Development of a xylazine constant rate infusion with or without butorphanol for standing sedation of horses.

ABSTRACT

OBJECTIVE: To elaborate constant rate infusion (CRI) protocols for xylazine (X) and xylazine/butorphanol (XB) which will result in constant sedation and steady xylazine plasma concentrations. STUDY DESIGN: Blinded randomized experimental study. ANIMALS Ten adult research horses. METHODS: Part I After normal height of head above ground (HHAG = 100%) was determined, a loading dose of xylazine (1 mg kg(-1) ) with butorphanol (XB 18 µg kg(-1) ) or saline (X equal volume) was given slowly intravenously (IV).

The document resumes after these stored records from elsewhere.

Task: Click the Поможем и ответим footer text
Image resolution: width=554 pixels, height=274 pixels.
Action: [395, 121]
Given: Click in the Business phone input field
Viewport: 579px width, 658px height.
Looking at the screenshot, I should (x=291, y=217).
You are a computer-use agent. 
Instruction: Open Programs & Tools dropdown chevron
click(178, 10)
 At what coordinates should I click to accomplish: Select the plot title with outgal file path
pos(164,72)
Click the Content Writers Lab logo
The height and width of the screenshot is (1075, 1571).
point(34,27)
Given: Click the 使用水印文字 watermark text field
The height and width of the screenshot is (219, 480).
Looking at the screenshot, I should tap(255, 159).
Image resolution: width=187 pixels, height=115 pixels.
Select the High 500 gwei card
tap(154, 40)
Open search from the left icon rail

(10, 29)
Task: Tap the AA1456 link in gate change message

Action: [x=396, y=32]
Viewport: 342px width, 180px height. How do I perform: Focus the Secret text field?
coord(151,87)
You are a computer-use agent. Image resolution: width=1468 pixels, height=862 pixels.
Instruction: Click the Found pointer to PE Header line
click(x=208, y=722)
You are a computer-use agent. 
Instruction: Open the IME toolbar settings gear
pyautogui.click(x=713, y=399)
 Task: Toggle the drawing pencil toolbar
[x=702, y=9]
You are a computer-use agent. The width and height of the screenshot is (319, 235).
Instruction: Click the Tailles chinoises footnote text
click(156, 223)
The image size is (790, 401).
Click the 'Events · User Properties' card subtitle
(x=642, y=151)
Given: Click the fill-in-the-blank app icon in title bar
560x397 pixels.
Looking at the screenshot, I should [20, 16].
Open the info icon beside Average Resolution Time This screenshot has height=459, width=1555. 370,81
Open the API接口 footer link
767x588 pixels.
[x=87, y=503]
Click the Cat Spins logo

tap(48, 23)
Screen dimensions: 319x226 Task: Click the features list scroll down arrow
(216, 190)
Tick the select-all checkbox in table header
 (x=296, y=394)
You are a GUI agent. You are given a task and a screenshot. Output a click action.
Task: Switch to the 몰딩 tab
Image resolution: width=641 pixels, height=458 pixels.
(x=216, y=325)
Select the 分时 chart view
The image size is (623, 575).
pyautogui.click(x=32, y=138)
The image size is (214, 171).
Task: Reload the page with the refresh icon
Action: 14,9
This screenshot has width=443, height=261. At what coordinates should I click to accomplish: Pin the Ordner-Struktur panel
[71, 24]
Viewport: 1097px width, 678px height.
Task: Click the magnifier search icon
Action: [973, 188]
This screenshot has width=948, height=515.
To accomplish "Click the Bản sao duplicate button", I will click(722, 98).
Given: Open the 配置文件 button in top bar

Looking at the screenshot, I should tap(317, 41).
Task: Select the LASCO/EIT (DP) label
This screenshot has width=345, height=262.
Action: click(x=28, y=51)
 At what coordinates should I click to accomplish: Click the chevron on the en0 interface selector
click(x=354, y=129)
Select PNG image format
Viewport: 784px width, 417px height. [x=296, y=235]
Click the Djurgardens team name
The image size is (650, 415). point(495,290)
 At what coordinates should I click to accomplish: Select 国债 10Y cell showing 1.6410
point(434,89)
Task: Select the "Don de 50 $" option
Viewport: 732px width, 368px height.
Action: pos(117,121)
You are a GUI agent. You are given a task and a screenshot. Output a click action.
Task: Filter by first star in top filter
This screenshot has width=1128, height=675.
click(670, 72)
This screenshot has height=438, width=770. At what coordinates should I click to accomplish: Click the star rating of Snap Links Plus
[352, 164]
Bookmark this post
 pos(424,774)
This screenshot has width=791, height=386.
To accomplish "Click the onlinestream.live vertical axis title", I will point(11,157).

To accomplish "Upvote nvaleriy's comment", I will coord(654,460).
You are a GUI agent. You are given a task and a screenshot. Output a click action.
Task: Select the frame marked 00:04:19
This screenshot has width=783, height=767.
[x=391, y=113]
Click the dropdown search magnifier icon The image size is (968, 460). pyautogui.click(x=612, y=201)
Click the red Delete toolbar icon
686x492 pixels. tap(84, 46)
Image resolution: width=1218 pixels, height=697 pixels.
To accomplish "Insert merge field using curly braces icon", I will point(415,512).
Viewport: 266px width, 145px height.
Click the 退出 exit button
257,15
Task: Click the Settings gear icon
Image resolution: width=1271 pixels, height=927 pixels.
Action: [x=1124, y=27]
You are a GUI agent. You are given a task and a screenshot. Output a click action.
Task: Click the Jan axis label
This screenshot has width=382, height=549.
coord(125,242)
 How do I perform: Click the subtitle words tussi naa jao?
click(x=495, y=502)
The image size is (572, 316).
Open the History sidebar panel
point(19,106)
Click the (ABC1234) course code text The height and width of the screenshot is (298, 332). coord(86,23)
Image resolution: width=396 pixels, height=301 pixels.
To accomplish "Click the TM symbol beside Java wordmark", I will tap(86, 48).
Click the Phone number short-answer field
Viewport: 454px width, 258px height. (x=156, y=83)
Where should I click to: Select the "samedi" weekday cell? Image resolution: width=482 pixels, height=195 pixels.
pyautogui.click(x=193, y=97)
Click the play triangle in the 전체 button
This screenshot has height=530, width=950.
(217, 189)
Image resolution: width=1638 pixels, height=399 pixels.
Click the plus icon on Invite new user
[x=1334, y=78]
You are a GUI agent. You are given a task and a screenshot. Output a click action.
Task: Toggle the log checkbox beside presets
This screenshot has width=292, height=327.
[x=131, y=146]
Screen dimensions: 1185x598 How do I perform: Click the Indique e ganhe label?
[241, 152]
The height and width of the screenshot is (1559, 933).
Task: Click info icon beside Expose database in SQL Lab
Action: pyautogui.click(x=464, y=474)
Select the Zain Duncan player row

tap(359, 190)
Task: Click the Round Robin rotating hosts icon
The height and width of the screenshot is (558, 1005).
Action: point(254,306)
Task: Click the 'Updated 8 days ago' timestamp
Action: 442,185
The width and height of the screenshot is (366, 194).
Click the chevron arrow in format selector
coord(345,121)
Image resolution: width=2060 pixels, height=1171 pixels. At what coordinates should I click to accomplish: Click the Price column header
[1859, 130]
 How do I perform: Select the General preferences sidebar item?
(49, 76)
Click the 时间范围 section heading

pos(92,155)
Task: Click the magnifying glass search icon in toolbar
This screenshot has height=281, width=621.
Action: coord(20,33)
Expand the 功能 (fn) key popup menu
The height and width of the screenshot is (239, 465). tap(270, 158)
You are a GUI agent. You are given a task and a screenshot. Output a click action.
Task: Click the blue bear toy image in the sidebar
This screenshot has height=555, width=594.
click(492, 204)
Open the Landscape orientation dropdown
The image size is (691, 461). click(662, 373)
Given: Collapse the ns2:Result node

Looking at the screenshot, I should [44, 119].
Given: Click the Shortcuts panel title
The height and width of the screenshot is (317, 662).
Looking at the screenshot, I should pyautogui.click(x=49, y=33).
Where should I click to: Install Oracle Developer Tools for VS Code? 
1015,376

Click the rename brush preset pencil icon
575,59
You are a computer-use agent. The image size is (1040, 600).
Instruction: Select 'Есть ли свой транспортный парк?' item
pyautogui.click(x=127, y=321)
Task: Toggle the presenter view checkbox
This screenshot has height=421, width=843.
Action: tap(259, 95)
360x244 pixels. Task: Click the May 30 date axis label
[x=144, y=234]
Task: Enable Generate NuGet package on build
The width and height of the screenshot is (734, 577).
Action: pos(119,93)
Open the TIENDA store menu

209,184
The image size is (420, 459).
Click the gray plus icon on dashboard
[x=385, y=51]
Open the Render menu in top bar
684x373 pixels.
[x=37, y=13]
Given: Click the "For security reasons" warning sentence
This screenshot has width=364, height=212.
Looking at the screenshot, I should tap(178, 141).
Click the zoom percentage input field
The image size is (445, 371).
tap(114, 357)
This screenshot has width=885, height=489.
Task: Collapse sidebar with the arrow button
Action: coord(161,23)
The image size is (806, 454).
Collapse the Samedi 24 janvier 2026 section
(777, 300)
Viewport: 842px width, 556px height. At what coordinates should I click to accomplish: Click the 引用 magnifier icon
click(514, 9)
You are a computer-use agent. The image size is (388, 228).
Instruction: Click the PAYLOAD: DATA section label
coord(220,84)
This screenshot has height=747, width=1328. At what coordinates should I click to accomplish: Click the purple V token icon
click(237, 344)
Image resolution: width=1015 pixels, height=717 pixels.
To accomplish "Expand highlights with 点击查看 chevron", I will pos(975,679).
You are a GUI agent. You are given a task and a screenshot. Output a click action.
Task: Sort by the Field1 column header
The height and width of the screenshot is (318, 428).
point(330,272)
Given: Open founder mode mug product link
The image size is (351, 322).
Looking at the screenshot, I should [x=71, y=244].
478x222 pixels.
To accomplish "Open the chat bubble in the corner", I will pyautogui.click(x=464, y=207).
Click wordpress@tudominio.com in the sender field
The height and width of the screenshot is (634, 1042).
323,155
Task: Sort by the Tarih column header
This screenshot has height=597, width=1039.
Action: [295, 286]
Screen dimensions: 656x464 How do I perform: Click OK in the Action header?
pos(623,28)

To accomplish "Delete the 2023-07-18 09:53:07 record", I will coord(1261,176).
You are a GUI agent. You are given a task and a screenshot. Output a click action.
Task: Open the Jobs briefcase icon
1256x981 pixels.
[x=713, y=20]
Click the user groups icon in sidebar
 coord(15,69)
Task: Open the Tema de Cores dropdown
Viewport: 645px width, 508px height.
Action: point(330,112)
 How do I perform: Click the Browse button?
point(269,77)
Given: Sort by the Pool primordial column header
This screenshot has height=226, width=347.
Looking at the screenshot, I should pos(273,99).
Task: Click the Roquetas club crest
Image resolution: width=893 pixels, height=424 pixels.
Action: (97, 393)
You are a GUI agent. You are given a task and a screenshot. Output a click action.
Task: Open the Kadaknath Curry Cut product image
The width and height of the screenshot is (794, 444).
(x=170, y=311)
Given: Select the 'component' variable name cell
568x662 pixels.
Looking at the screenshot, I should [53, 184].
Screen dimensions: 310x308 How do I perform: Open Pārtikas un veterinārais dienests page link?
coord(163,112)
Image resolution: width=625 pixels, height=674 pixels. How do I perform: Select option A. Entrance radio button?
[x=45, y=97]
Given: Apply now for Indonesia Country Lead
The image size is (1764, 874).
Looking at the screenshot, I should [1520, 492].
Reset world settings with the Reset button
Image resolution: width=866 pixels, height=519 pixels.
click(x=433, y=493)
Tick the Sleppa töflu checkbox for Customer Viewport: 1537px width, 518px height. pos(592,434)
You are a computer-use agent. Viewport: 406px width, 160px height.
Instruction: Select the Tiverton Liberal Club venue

Immediately afterwards, a CRI of butorphanol (XB 25 µg kg(-1) hour(-1)) or saline (X) was administered for 2 hours. The HHAG was used as a marker of depth of sedation. Sedation was maintained for 2 hours by additional boluses of xylazine (0.3 mg kg(-1)) whenever HHAG >50%. The dose of xylazine (mg kg(-1) hour(-1)) required to maintain sedation was calculated for both groups. Part II After the initial loading dose, the calculated xylazine infusion rates were administered in parallel to butorphanol (XB) or saline (X) and sedation evaluated. Xylazine plasma concentrations were measured by HPLC-MS-MS at time points 0, 5, 30, 45, 60, 90, and 120 minutes. Data were analyzed using paired t-test, Wilcoxon signed rank test and a 2-way anova for repeated measures (p < 0.05). RESULTS: There was no significant difference in xylazine requirements (X 0.69, XB 0.65 mg kg(-1) hour(-1)) between groups. With treatment X, a CRI leading to prolonged sedation was developed. With XB, five horses (part I two, part II three) fell down and during part II four horses appeared insufficiently sedated. Xylazine plasma concentrations were constant after 45 minutes in both groups. CONCLUSION: Xylazine bolus, followed by CRI, provided constant sedation. Additional butorphanol was ineffective in reducing xylazine requirements and increased ataxia and apparent early recovery from sedation in unstimulated horses. CLINICAL RELEVANCE Data were obtained on unstimulated healthy horses and extrapolation to clinical conditions requires caution.